Historical background
Let’s start with the historical view. C++ is based on the programming language C, which is not supporting the object oriented programming paradigm. So that there were no classes in C, only structs. And struct was nothing else than a data structure to be used to store variables of different types together.
Later on with C++ together with the object oriented programming support the keyword class has been introduced to represent the typical object oriented classes.
In C++ Struct has also been extended with time, so it is also possible to inherit structs from each other, change the visibility of the attributes and to add constructors, destructors and member functions.
Technical difference
What is then the exact difference?
Technically there’s only one difference between structs and classes: in a struct the default visibility is public, since in a class the default visibility is private.

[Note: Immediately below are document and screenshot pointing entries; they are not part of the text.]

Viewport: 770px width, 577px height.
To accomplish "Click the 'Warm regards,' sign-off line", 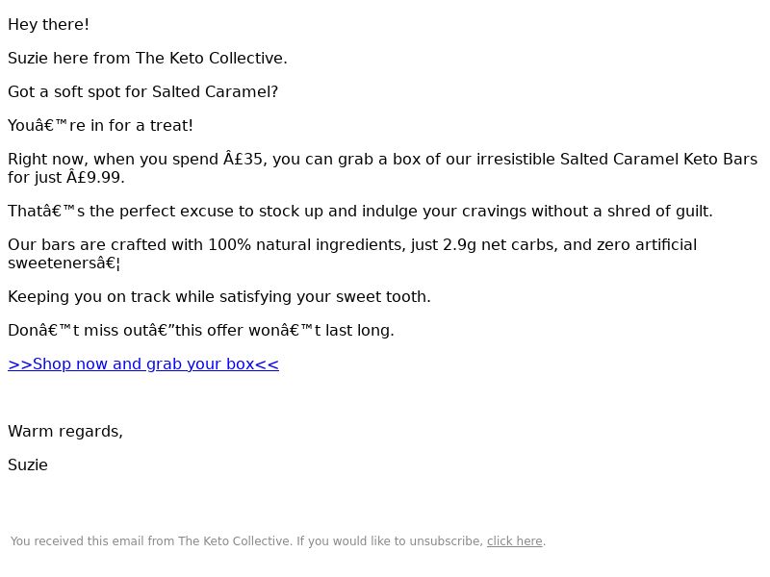I will [65, 432].
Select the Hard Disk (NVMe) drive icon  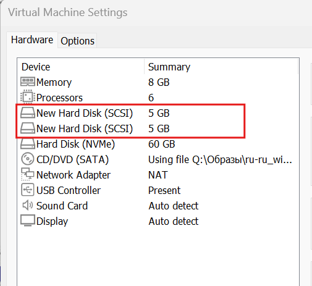point(28,143)
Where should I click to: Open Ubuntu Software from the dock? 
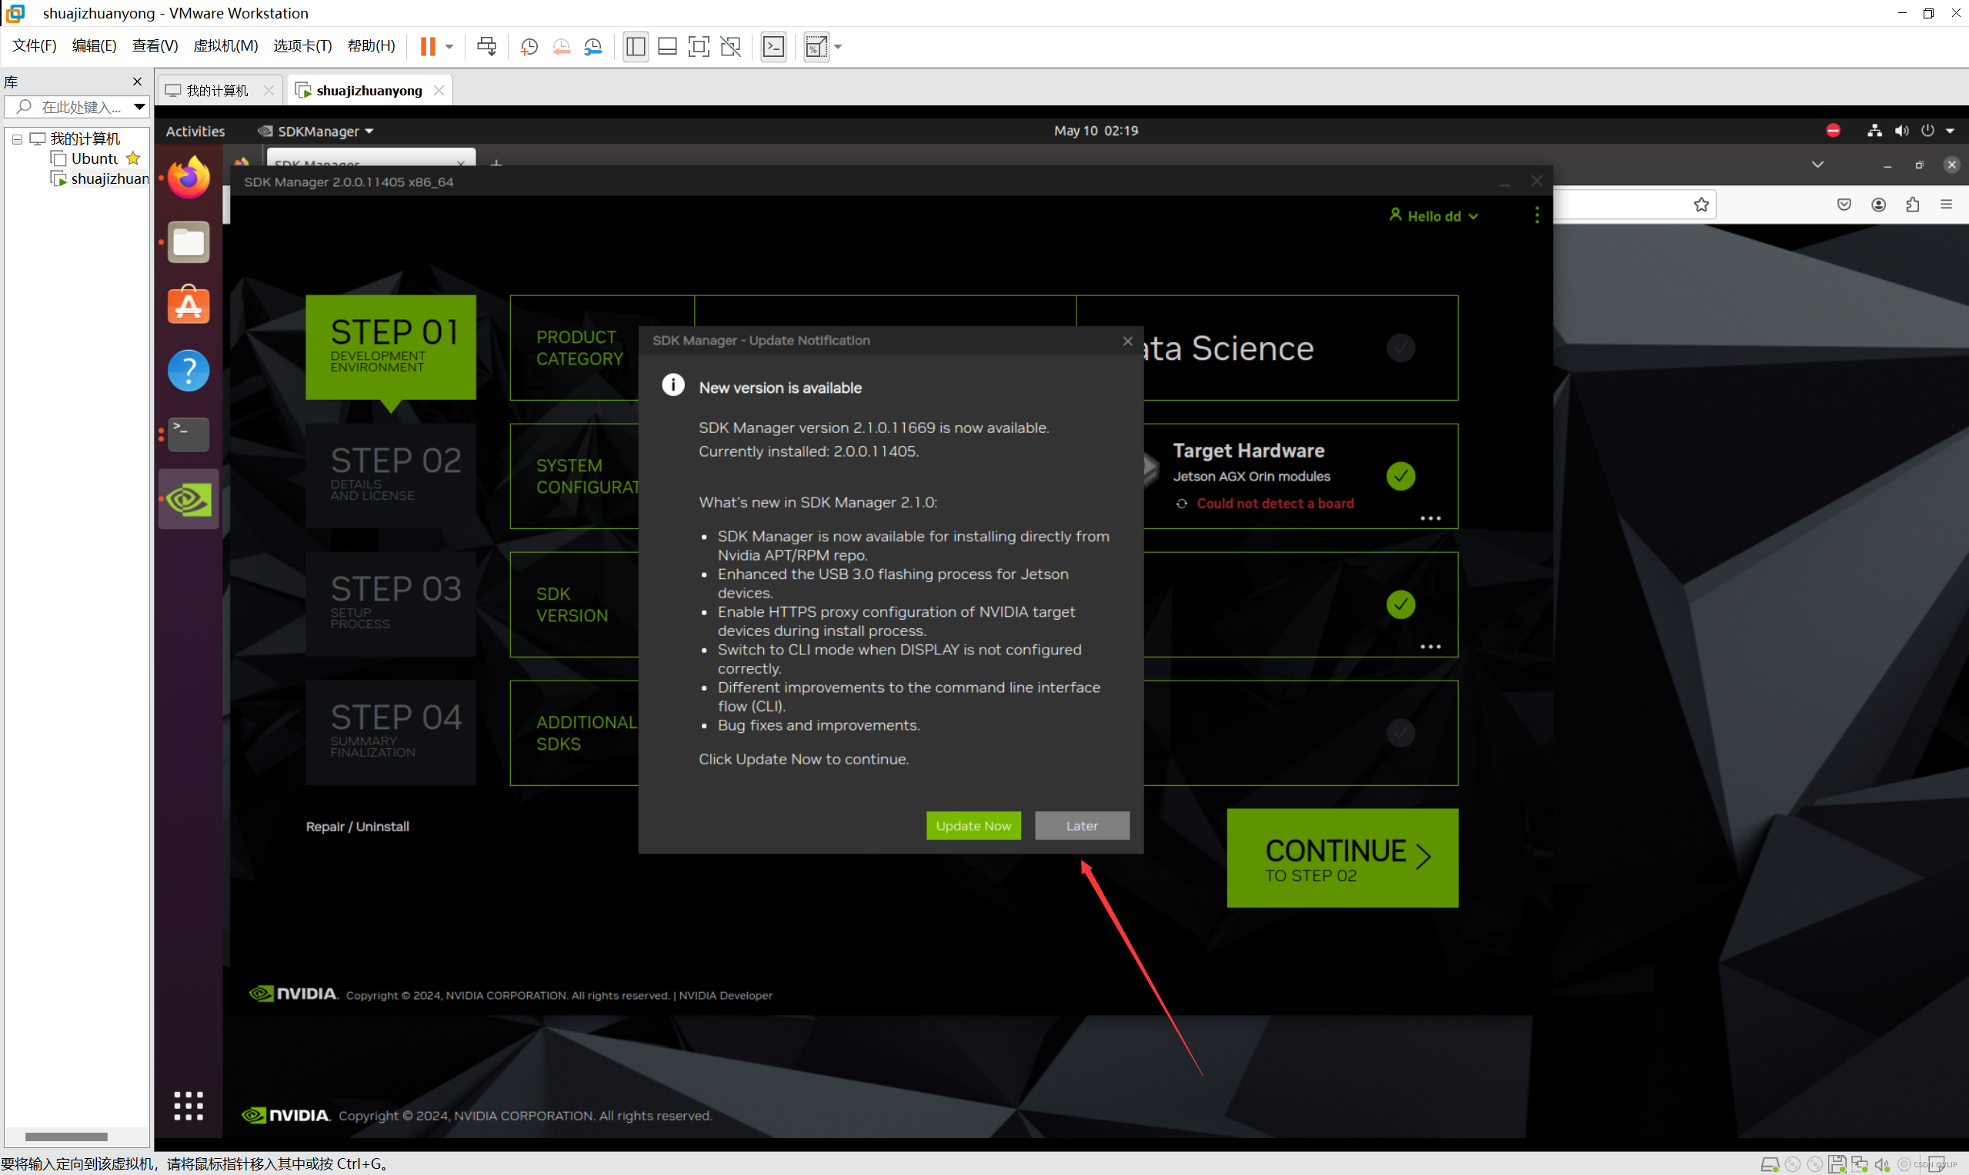189,306
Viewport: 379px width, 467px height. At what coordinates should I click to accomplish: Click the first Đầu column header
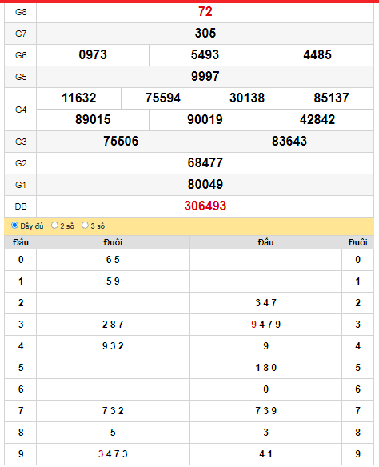21,242

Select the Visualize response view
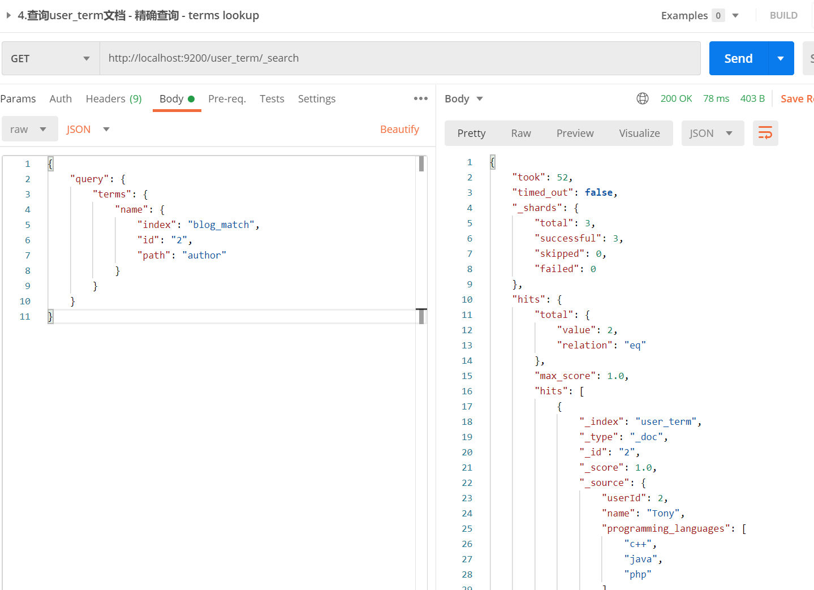click(639, 133)
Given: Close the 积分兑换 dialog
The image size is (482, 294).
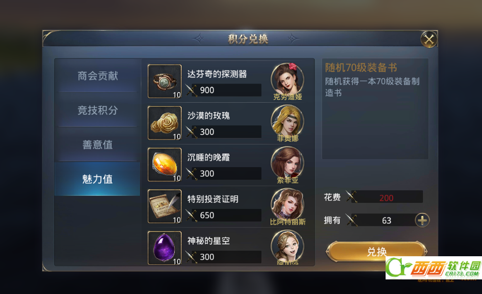Looking at the screenshot, I should coord(429,39).
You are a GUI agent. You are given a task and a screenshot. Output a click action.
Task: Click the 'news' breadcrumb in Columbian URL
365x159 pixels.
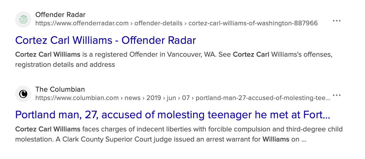[133, 98]
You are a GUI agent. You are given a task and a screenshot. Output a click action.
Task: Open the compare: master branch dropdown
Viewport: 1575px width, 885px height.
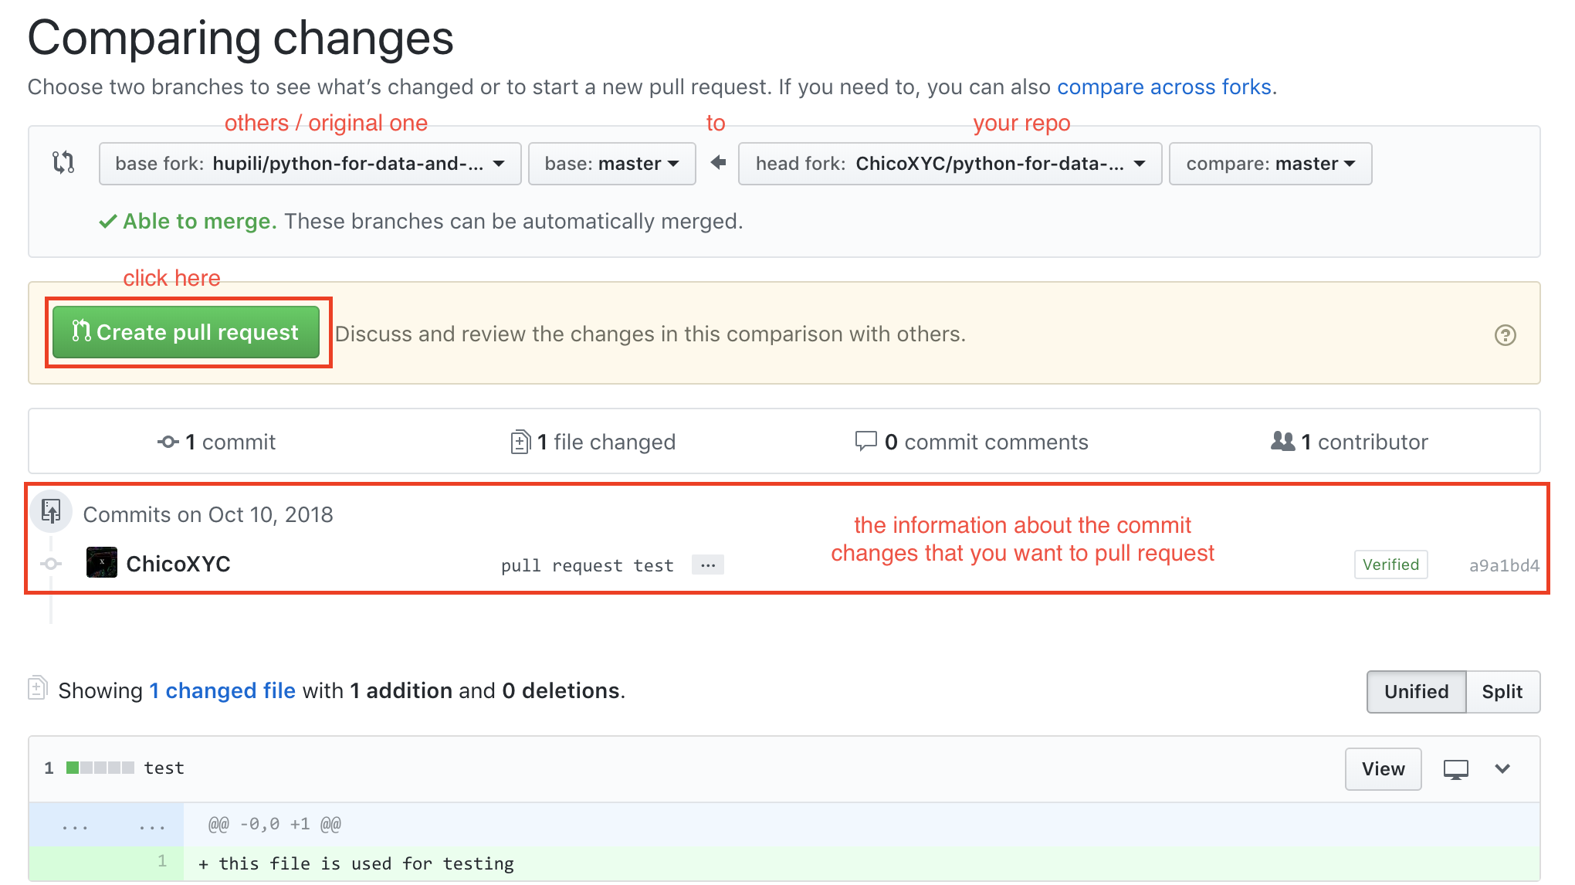coord(1270,164)
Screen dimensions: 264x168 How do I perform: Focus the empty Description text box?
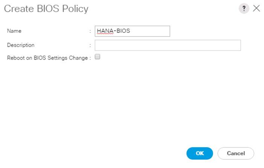168,45
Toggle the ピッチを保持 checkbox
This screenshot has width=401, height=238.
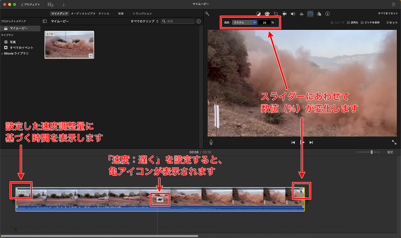362,22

There’s technically no other difference in C++.
Practical difference
The difference is more philosophical.
As I already mentioned struct is a collection, a record of data, which belongs somehow together. And nothing more.
Since class is a bit more, class represents something, which has an interface, a state and a behavior. The state is usually internal, not visible from outside, that’s why the default visibility is private. The state can be changed through the predefined interfaces, which are the public methods of the class. Furthermore the usually the class has an invariant which is a restriction on its possible states. In case of a class you have methods which are handling the attributes of the class together.
So my suggestion is: use struct if you need a simple data container of data which belongs together and use class for everything what is more complex, what involves more abstraction.